NAS

Introduction

Everyone nowadays has a digital library that may include pictures, videos, and digital documents. Public cloud solutions are becoming increasingly popular and they do prove to be an accessible and flexible solution. But when you amass the type of digital library that I have, it gets egregiously expensive to host these files in Google Drive or iCloud. Clearly I needed a solution that was affordable and scalable in the long term, in addition to something I had more control over and could manipulate to fit my family's needs.

Failed attempts

Originally I had implemented a NAS solution on the Raspberry Pi featured in my VPN project. Unfortunately, it was far from elegant because I was utilizing multiple SATA docks via the USB 3 ports. The nail in the coffin was the fact that the Raspberry Pi struggled to handle the parity data required for the RAID setup and even the simple data streaming at 1Gbps was simply too much for the system.

My second attempt was to leverage the NAS as a virtual machine on my ESXi host. Unfortunately, the ESXi hypervisor likes to take control of SATA drives so it can create datastores, perform error correction, gracefully shut down VMs, and some other features that are generally helpful in a virtualization environment. But in a NAS, and particularly with ZFS, the operating system does not want an abstracted interpretation of the data drive. It wants direct access to the controller and to the disk so it can perform error correction, efficiently perform parity calculations, and protect data in the case of unexpected shutdowns. There is a way to pass drives through directly to virtual machine via PCIe, but that setup did not work with the hardware I had available. Although I did get it working in this manner, I knew that my data was prone to corruption and I did not have the proper precautions in the case of drive failure, so I had to abandon this method.

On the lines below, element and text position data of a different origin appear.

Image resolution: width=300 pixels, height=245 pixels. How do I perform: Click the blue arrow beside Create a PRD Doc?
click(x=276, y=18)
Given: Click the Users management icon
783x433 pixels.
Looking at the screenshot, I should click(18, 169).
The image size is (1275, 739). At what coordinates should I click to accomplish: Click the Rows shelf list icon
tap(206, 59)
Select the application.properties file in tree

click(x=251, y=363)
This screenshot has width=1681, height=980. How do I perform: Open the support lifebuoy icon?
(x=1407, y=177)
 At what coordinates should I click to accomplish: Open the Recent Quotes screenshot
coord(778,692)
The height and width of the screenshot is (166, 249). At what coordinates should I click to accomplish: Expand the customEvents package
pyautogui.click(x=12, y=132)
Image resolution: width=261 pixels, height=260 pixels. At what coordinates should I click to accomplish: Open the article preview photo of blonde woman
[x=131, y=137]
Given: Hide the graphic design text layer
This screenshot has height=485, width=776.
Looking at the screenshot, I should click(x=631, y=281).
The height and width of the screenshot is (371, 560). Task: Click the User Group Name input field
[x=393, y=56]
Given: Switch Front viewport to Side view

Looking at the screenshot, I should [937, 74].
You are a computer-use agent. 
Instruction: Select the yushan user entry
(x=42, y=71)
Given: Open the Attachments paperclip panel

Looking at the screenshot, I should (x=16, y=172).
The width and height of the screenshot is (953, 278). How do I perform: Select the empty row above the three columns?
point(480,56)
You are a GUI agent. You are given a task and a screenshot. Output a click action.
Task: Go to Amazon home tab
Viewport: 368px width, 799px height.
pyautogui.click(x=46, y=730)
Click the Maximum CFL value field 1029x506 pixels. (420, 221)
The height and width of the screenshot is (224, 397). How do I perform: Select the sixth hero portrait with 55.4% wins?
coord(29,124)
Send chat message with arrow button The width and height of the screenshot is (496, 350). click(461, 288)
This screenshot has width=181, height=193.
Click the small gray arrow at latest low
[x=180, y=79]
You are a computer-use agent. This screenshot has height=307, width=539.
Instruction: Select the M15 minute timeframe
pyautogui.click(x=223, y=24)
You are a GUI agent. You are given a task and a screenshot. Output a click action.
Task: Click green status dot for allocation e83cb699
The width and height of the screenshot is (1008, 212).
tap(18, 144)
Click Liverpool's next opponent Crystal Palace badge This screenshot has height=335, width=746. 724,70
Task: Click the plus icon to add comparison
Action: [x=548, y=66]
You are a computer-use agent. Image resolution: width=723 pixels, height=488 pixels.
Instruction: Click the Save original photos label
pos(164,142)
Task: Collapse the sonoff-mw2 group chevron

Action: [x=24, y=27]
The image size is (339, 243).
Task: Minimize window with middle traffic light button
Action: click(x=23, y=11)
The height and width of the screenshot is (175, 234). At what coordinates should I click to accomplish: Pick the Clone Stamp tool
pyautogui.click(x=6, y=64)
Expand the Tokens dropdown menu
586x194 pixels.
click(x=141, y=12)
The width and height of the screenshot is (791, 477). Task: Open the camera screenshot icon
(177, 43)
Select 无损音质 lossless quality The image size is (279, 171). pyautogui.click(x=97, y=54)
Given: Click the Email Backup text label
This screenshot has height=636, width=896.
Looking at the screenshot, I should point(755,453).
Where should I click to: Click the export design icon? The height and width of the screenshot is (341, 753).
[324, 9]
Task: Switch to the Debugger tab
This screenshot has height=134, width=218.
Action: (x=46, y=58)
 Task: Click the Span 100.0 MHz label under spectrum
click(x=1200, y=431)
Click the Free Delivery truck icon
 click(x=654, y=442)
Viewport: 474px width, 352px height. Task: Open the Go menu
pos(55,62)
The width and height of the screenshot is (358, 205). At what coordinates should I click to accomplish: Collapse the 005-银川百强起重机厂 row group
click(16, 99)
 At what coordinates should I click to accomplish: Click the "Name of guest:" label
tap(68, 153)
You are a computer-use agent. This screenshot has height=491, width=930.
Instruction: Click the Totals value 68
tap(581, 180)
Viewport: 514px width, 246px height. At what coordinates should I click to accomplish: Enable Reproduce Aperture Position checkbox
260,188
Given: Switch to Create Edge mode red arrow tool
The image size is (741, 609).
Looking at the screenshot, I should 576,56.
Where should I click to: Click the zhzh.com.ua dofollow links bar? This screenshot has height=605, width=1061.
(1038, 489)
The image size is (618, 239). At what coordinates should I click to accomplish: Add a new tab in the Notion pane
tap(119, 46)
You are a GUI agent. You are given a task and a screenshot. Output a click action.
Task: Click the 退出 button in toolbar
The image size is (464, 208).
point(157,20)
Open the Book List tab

Settling on hardware and software configurations

Finally, I was left to choose between a commercial plug-and-play NAS solution or building my own NAS on bare metal in a system designed for it. the plug-and-play solutions were very appealing, but the cost meant that it made more sense to go with a public cloud solution. So I took the hard road and I built my own dedicated computer for this. I already had the 4x4TB HDDs as well as a few spare PC parts, so I just had to fill in the gaps and set everything up.

The 4 four Terabyte hard drives total up to 16TB but my configuration would result in 12TB effectively. RAID 5 seemed like a good balance of parity and data utilization. With this configuration I was able to have 3 drives worth of data, as well as 1 drive worth of parity. So I can utilize 75% of the data and still have one of the drives providing redundancy. I could recover from a single drive failure without any loss of data.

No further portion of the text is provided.